Newly diagnosed and scared

My husband tried all three of them. He tried three different times. He was so sick. We found out he had mac 7 year's ago. He passed away last February he fought so hard for 7 year's. Please be careful my prayers are with you.

Like you, I was more concerned about the antibiotics than the infection itself. After first reacting with flu-like symptoms, I seem to have adapted ... except for the build-up of fatigue on Thursdays and Saturdays as I add the Wed and Fri doses each week. I've had some loss of appetite. My teeth haven't turned orange like I thought they would, but maybe the extra-whitening toothpaste and mouthwash have helped. I will, however, ask the pulmonologist next week about setting up an eye exam, since my eyes seem to be more tired, sensitive to glare, and difficult to focus on small print. All that could just be age, but ...

Yes things do change with age...but I'm not a fan of doctors attributing changes to age. I am 82 and my worse problem is the BE with constant mucus clearing and a low count of MAI.
Did you and did your pulmonologist suggest that you have a baseline eye and hearing test before going on the antibiotics? If so, that will possibly give you good information with the eye exam you are thinking of having. Are you on Medicare? With my being on Medicare I have been able to make my appointments without going through my PCP or Pulmonologist. I make the appointments directly.
Barbara

I don't know what BE and MAI stand for.

No, no suggestion of a baseline eye and hearing test, although they would have made sense. My pulmonologist did give me a heads-up, though, about needing both to monitor the meds.

I am on Medicare, so I appreciate that information about making appointments directly. Thank you.

I was like you and to some degree still am more concerned about the medications than the disease. I was on all three. I also had flu like symptoms, fatigue, hot flashes and chills on and off all day, and worsened depression and anxiety. I feel like the hot flashes were from the medication interfering with my hormone replacement. I finally went off of them for several weeks but started going to the clinic at UAB and am now on two. I was taken off Rifampin.
This time I’m not having flu symptoms, hot flashes or chills. The depression, anxiety, and fatigue are still pretty bad. When I saw my dental hygienist a few weeks ago she said there was a stain on my teeth but she was able to get it off.
The first ID Dr. told me to have my eyes checked monthly but did’t feel it was necessary to have my hearing checked. I was having ear problems not that long ago and finally went to my CRNP. I told her about the hearing test and she said she wanted one done so I’m set up with my ENT to have one in a few weeks.
This whole thing is difficult.

Sorry I should have again spelled it out. BE is Bronchiectasis. MAI is Mycobacterium avium intracellulare, the type of bacteria.
Yes, many of my appointments I made directly. Some of those I did call did say I needed to be referred but that was just a couple of offices. I then notified my PCP Primary Care Physician I needed a referral to the specific doctor.
Barbara

I was diagnosed with bronchiectasis with a pesudomonas infection in 2011. My doctors did not want to treat the infection— they just wanted to build up my immunity. Six months of that and I got worse so I switched to a practice that put me on antibiotics— inhaled tobramycin, along with a nebulation regime. Is was that or forget about having a purposeful life carrying around an oxygen bottle.It worked for 12 years, when I developed an infection that was resistant to the tobrymycin. After a hospitalization to calm down the infection they tried a few different ones and I am on azithromycin now. I have exacerbations but I can still stay active at the age of 70.
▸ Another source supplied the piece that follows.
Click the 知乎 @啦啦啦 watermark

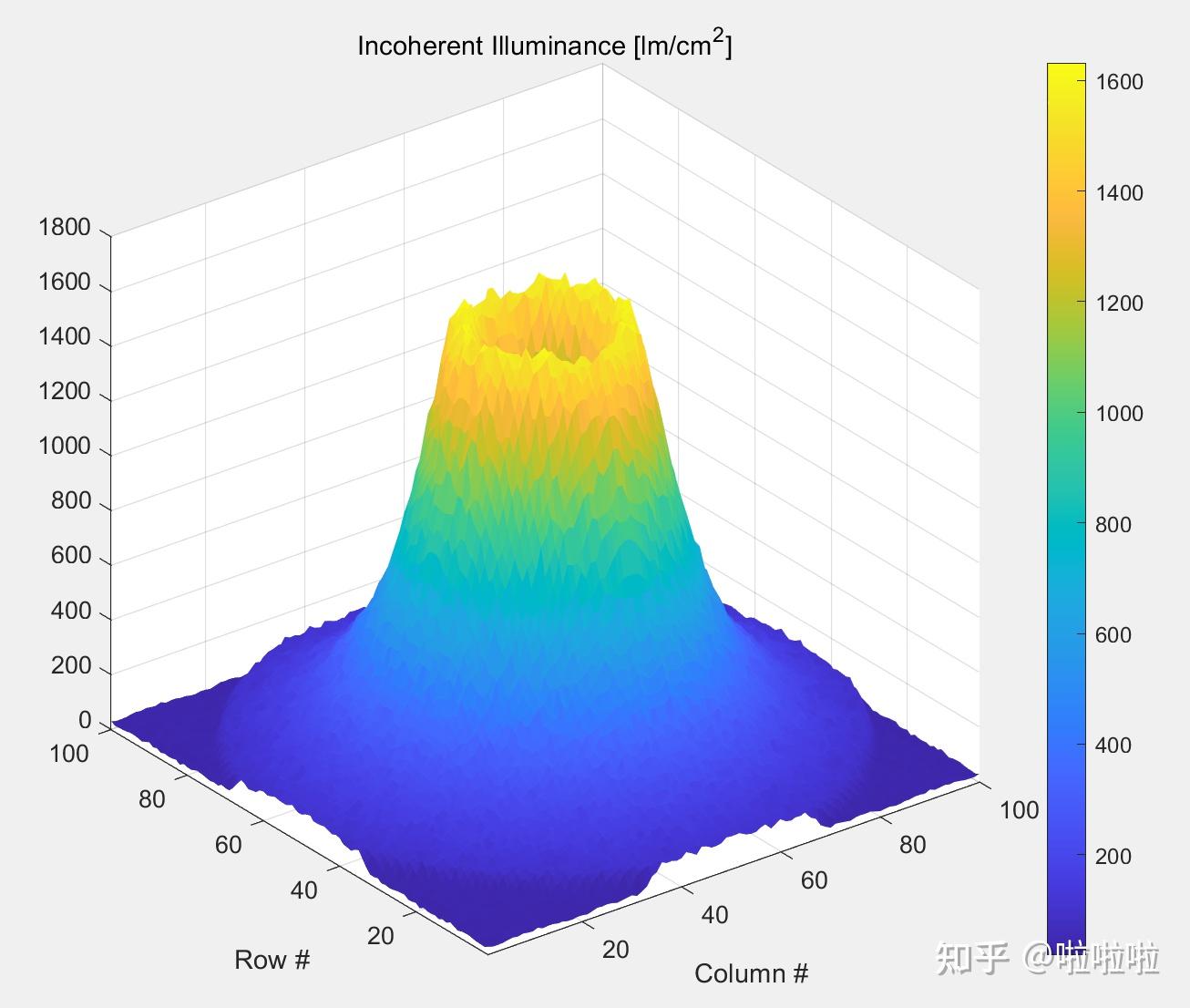1046,954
This disease is a big nuisance and a huge time suck. Any therapy, or choice not to have therapy, comes with downsides. You pick the downsides you can live with. The nebulizing and the occasional exacerbations, the loss of sleep due to wheezing, the inability to take my mind off my breathing when it acts up, are all unpleasant, but like anything else, you pays your money and take your chances. You also have to take responsibility for your health— exercise and keep your weight down. For all the nuisance, I average a pulse ox of 97%, bicycle 3000 miles/year, and ski. Given the hand I was dealt. I am glad I chose the antibiotics. There are no miracle cures cures for this thing.

Yes, the whole thing is difficult. More difficult than my pulmonologist has led me to believe, anyway. I had trouble with Rifampin early on. Chills and tremors. Doctor stopped it for two weeks and then reintroduced it slowly. I'm better except for the coughing (especially after I get out of bed) and the fatigue. That said, I've been feeling a little off lately. Never thought that it might be anxiety owing to the meds. I'll have to be more aware.

Thank you. I'm still learning how to say bronchiecstasis. 😀
Is there a difference between MAC and MAI?

I’m sorry you are struggling. All I can say to the anxiety is that I feel things are worse and my husband has noticed a difference. I wish you and everyone here the best.